The elegant iron-framed ballroom (converted from an earlier conservatory) designed by Frederick Sargood was dismantled to make space for a luxurious “Hollywood style” swimming pool and ballroom. At the same time, 5.7 hectares (14 acres) of gardens were maintained. Mrs. Jones also constructed a new modern kitchen on the main floor. In contrast, the original basement kitchen and service facilities were locked off, preserving many of the house’s surviving 19th-century elements, such as the cool room, wine cellar, and enormous fuel burner.
The Victorian government compulsorily bought a piece of the site in preparation for the 1956 Olympic Games in Melbourne to house a new television studio complex for the Australian Broadcasting Corporation (ABC). The Rippon Lea studio was converted into the ABC’s Melbourne studio and eventually served as the production center for several well-known ABC shows, including Bellbird, Countdown, The Big Gig, and The Late Show.
A few years later, the state government was forced to purchase another portion of the property, and Mrs. Jones contested it in court for years. She eventually agreed with the government, agreeing that the house and the property she still owned would be donated to the National Trust upon her death. The house and gardens were reunited with the contested acquisition after Mrs. Jones’ death on July 27, 1972, rescuing the estate from sale and development and allowing the public to enjoy the estate in perpetuity. The Vernon Family lived at the gatehouse during the 1970s and 1980s.

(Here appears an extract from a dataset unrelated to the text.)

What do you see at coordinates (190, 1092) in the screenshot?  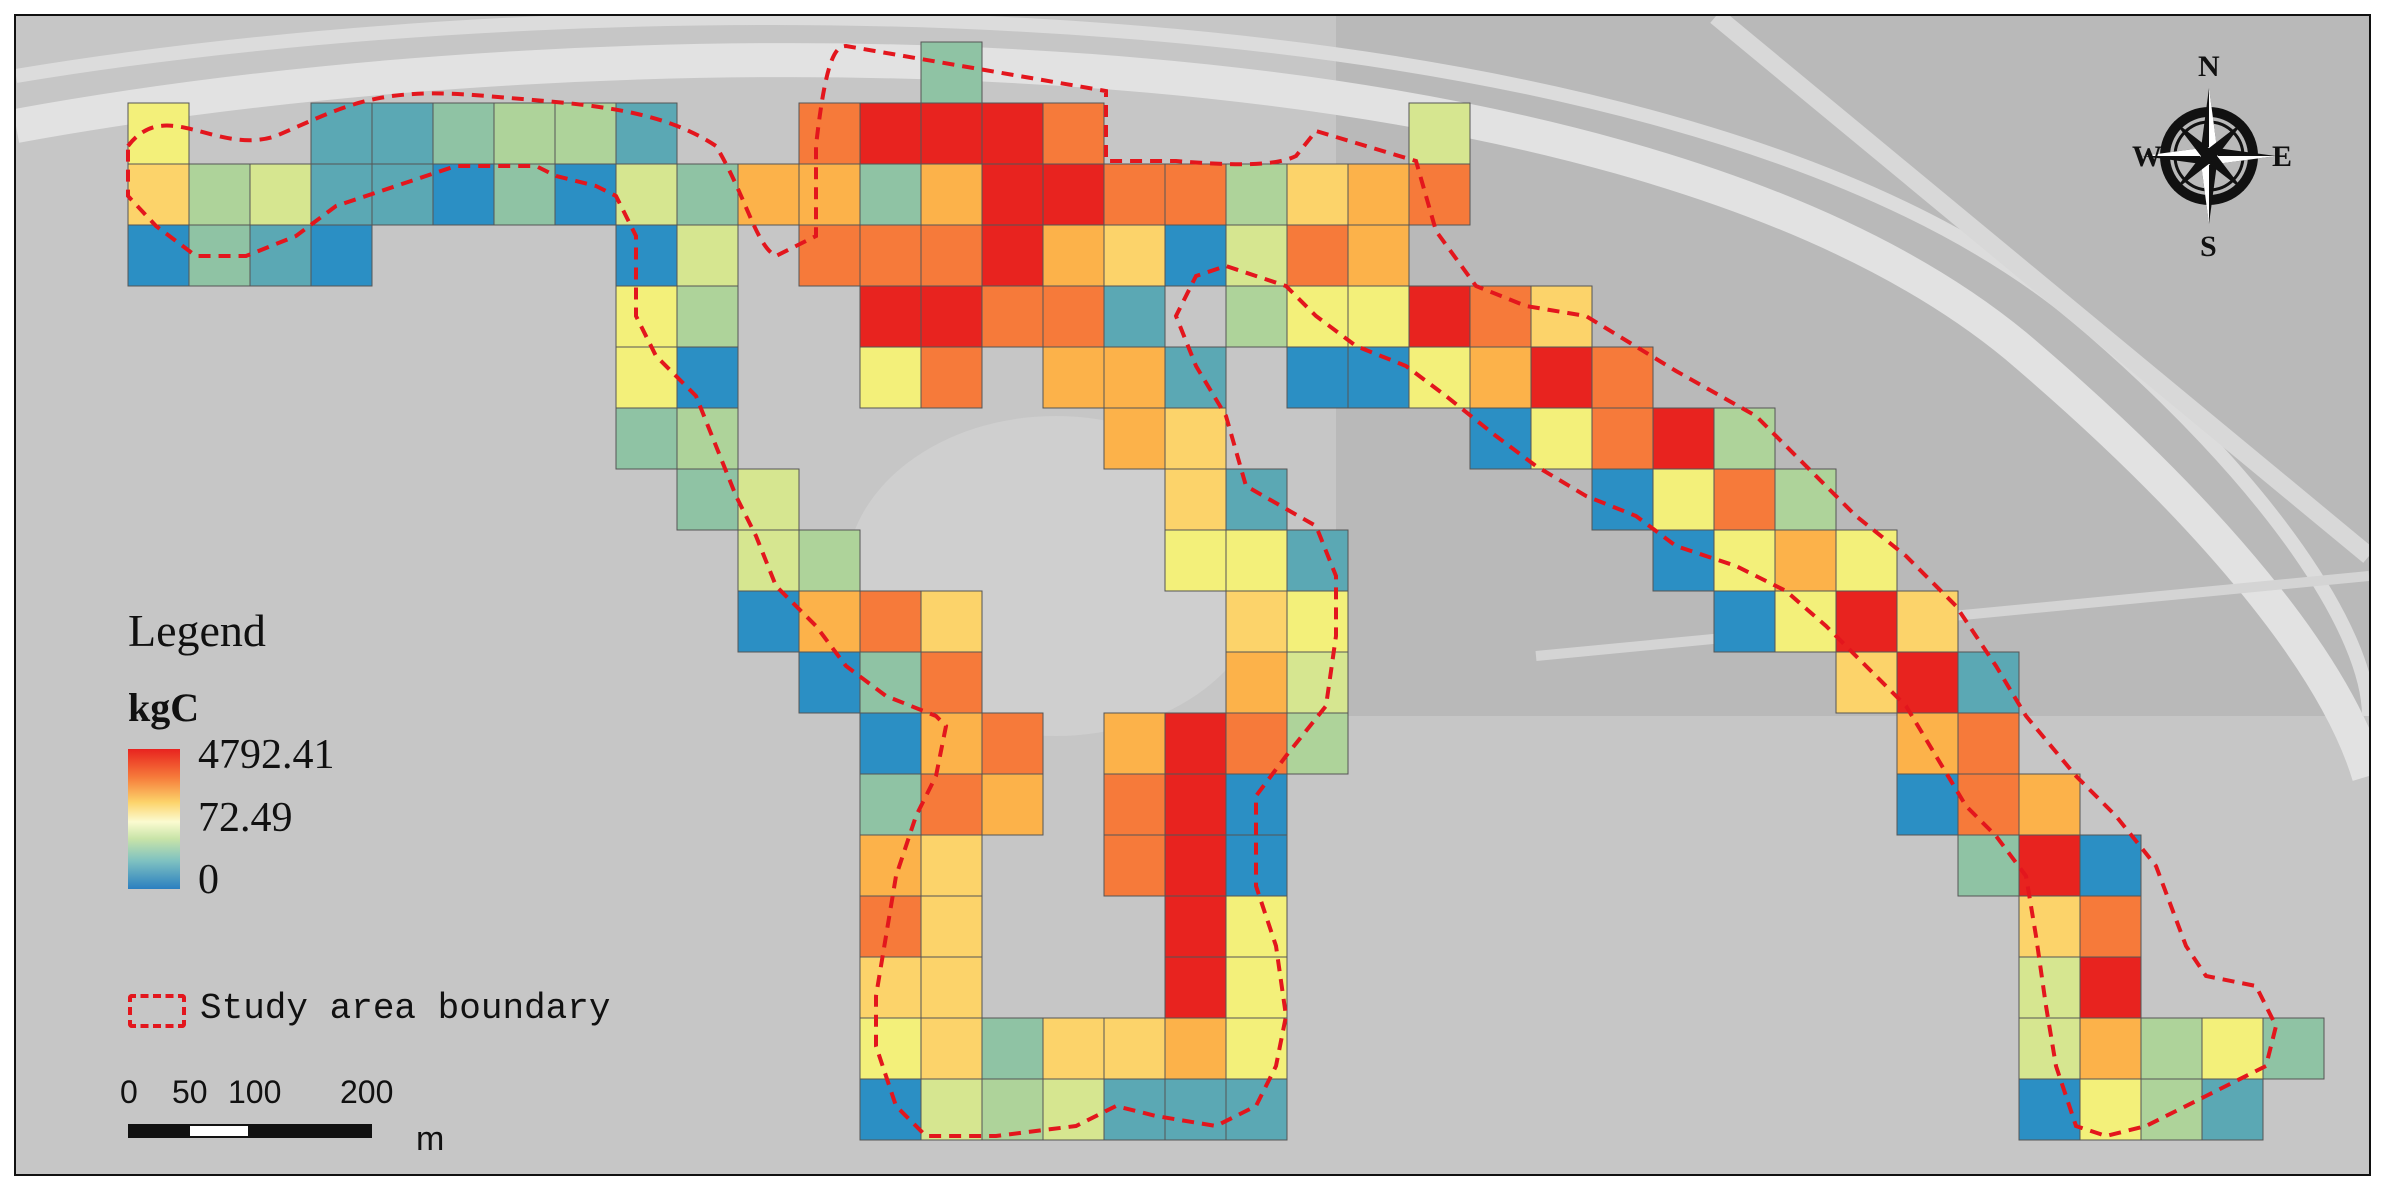 I see `scale-tick-50: 50` at bounding box center [190, 1092].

The lake, the impressive iron-framed fernery, the swimming pool, the adjacent ballroom (1939, presently leased to Peter Rowland Catering for social gatherings), and the stable complex are also noteworthy features of the grounds (1868). The basement kitchen complex, erected in the 1880s and subsequently abandoned in 1938 due to the installation of a contemporary kitchen on the ground floor, is well worth seeing. They are now a unique surviving example of a 19th-century kitchen suite in Australia, consisting of a kitchen, scullery, pantries, cold rooms, servants’ hall, and wine cellar.